**Excerpted data**
>>>

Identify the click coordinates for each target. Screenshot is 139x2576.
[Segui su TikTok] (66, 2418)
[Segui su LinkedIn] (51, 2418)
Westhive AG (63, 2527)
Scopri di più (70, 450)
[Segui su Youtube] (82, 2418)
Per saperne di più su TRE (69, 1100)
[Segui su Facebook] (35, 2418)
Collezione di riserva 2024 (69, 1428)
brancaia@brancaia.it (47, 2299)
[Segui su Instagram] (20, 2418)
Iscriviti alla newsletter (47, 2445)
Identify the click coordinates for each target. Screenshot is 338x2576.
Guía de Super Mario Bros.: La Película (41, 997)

<<<
>>>

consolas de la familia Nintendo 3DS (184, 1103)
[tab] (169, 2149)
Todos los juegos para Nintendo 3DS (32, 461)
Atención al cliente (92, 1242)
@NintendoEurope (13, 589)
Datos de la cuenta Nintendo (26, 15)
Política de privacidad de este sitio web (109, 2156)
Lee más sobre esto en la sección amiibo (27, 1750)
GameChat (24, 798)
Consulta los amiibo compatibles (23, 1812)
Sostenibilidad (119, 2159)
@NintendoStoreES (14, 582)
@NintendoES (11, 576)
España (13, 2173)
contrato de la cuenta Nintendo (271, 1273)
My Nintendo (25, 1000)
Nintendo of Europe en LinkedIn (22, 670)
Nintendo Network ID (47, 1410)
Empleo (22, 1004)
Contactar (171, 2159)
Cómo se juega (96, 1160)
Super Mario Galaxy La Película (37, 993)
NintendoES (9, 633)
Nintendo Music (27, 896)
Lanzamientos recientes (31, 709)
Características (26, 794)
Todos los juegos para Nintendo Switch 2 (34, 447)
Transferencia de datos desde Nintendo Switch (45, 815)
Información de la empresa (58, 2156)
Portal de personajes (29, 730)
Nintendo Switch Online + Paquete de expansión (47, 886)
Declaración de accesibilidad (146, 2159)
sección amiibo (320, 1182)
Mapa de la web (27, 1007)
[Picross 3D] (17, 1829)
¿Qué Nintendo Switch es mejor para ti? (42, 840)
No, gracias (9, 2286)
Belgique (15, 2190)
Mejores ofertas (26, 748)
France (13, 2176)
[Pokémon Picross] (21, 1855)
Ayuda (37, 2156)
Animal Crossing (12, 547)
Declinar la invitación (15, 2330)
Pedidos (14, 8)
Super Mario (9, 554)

<<<
>>>

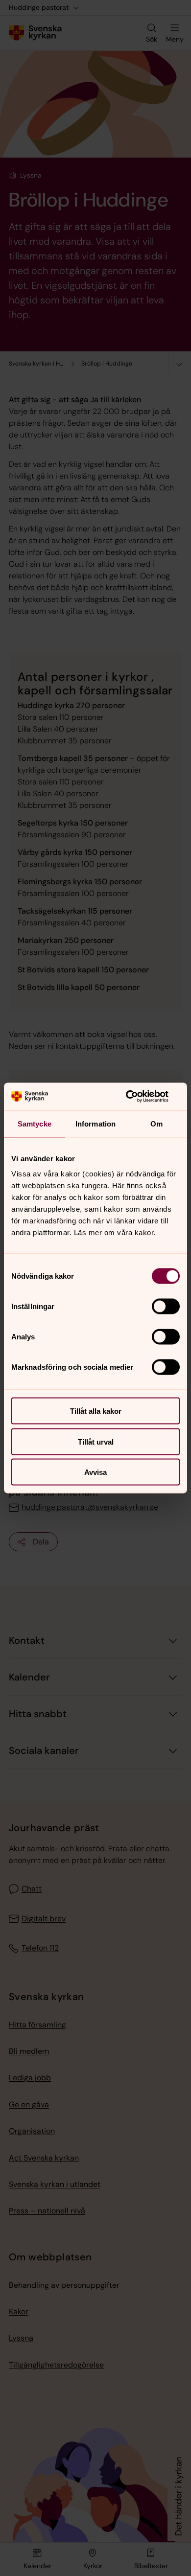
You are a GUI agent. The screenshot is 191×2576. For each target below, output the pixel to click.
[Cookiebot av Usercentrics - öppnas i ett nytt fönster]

<<<

Given the data above, transcribe exactly the lines from the one containing "[Segui su Facebook] (35, 2418)" down to the one containing "Guía de Super", and no others.

**Exercise solution**
[Segui su Facebook] (35, 2418)
Collezione di riserva 2024 (69, 1428)
brancaia@brancaia.it (47, 2299)
[Segui su Instagram] (20, 2418)
Iscriviti alla newsletter (47, 2445)
Identify the click coordinates for each target. Screenshot is 338x2576.
Guía de Super Mario Bros.: La Película (41, 997)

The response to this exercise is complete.